En ce qui concerne les intrants, les pêches commerciales et d'amateur ou les pêcheries commerciales et/ou les bateaux de plaisance peuvent se trouver en rivalité pour l'exploitation des eaux maritimes. Le développement d'autres secteurs de l'économie peut avoir une incidence positive ou négative sur les pêcheries, et les opérations de ces dernières peuvent, suivant les cas, s'avérer bénéfiques ou néfastes pour les autres. La destruction des marais, la pollution des estuaires, la construction de digues empêchant l'apport d'éléments nutritifs aux eaux maritimes, peuvent diminuer les rendements et même détruire les pêcheries dans une zone limitée. Inversement, la pollution attribuée aux pêcheries peut entraîner des dommages économiques pour les autres industries. A terre, les usines malodorantes de traitement du poisson peuvent entraver le développement d'une industrie du tourisme pleine de promesses.

Les pêcheries peuvent également faire concurrence à d'autres secteurs pour l'achat d'intrants, par exemple lorsque les chantiers navals construisent des navires pour les entreprises de pêche et de commerce ou lorsqu'un nombre limité de membres d'équipage qualifiés sont demandés à la fois par les pêcheries et les autres opérateurs.

En ce qui concerne le marché, le poisson entre en compétition directe avec d'autres aliments à protéine animale, dans certains pays en particulier la volaille.

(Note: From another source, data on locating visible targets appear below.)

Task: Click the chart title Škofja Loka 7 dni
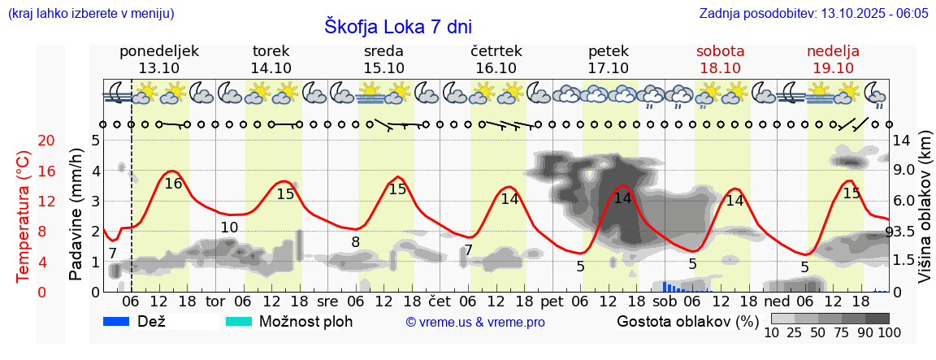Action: coord(397,27)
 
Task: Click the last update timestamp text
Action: coord(813,14)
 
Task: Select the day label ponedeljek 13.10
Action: coord(158,59)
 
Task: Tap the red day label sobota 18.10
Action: coord(720,59)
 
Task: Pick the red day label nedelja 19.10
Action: coord(833,59)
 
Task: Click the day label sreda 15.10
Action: coord(384,59)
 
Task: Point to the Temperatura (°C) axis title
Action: coord(24,217)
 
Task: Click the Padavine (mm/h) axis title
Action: coord(76,215)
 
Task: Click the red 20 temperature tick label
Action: coord(24,141)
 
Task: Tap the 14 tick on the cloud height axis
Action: coord(901,141)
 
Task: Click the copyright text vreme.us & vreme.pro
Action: coord(474,322)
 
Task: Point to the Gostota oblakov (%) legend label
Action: coord(687,321)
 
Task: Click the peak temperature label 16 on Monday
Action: coord(173,184)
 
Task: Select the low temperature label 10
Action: coord(229,228)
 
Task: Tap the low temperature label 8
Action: coord(355,242)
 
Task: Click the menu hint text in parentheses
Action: coord(90,14)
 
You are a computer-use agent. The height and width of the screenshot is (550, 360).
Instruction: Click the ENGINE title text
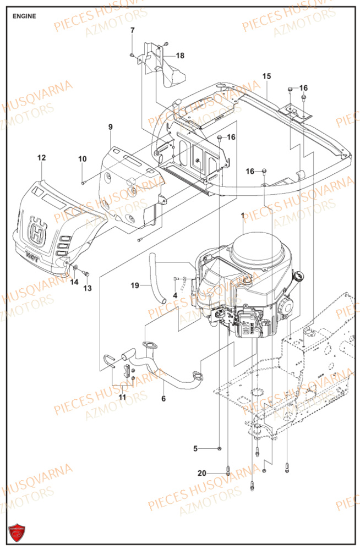[25, 16]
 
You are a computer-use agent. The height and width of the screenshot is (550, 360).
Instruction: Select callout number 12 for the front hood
[41, 158]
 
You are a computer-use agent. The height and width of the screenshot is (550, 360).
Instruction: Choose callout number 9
[110, 127]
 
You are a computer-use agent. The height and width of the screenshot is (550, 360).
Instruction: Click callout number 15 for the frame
[266, 76]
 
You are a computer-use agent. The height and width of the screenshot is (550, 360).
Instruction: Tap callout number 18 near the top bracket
[181, 56]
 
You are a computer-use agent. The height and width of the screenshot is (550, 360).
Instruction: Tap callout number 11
[122, 397]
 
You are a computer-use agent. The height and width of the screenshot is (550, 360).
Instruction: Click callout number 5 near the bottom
[195, 448]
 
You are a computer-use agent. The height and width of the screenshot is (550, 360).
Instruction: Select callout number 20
[202, 473]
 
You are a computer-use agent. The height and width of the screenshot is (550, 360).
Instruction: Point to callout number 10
[82, 159]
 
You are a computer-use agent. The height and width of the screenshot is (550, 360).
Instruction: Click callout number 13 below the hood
[88, 288]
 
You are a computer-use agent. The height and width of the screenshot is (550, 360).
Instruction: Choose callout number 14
[73, 282]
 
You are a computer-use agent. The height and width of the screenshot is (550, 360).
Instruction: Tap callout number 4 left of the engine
[175, 295]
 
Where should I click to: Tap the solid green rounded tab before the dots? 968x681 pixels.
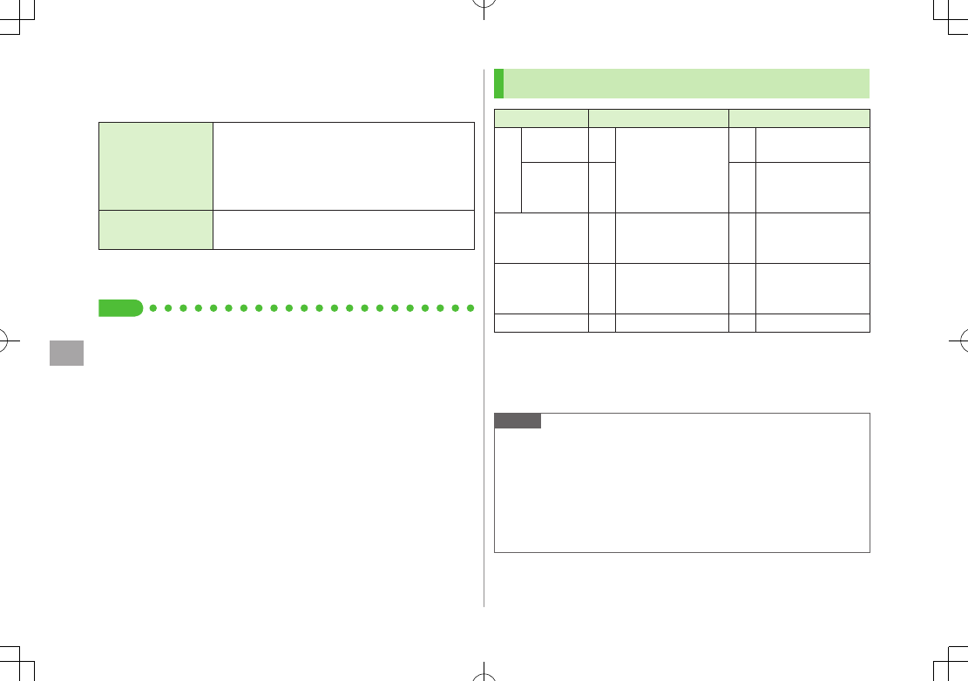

Plus indirectement dans de nombreux pays, mais plus certainement dans les pays les moins développés ayant des ressources économiques très limitées, le poisson fait concurrence à tous les autres types de denrées. Si un marché du poisson quelconque doit exister dans ces pays, les prix ne doivent pas dépasser ceux des autres denrées de base.

Les problèmes qui peuvent surgir du fait de la concurrence entre les pêcheries et les autres secteurs de l'économie en ce qui concerne le marché des intrants et/ou des extrants doivent être considérés comme des facteurs de risque lors de la planification. En même temps, il faut penser à des mesures permettant de renforcer la position des pêcheries face à la concurrence.

En outre, afin d'éviter les conséquences indésirables d'une concurrence intersectorielle, il faut établir une liaison entre, notamment: (1) les ministères voulant lancer des projets d'ingéniérie dans des zones où leur mise en oeuvre menacerait les ressources halieutiques; (2) les industries dont les usines déversent des polluants dans les eaux poissonneuses; (3) les agences de promotion de la pêche d'amateur et du tourisme intéressées par des zones de pêche commerciale. L'objectif d'une telle liaison est de parvenir à un modus vivendi à la satisfaction mutuelle de toutes les parties.

3.6 Liens entre les pays côtiers en développement et les autres pays en ce qui concerne les pêches

Les plans sectoriels d'un pays doivent tenir compte des plans ou des entreprises lancées par les autres pays (notamment les pays voisins d'une même région) susceptibles d'avoir une incidence sur eux. A cet effet, les plans de développement dudit pays doivent être étudiés attentivement, et les propositions de programmes éventuellement modifiées, pour s'adapter aux possibilités et aux difficultés pouvant surgir dans les pêcheries nationales. Il faut également s'efforcer de coordonner les plans et les activités avec ceux des pays concernés et de négocier des accords avantageux pour toutes les parties, afin d'éviter de futurs conflits quant à l'exploitation et la commercialisation des ressources.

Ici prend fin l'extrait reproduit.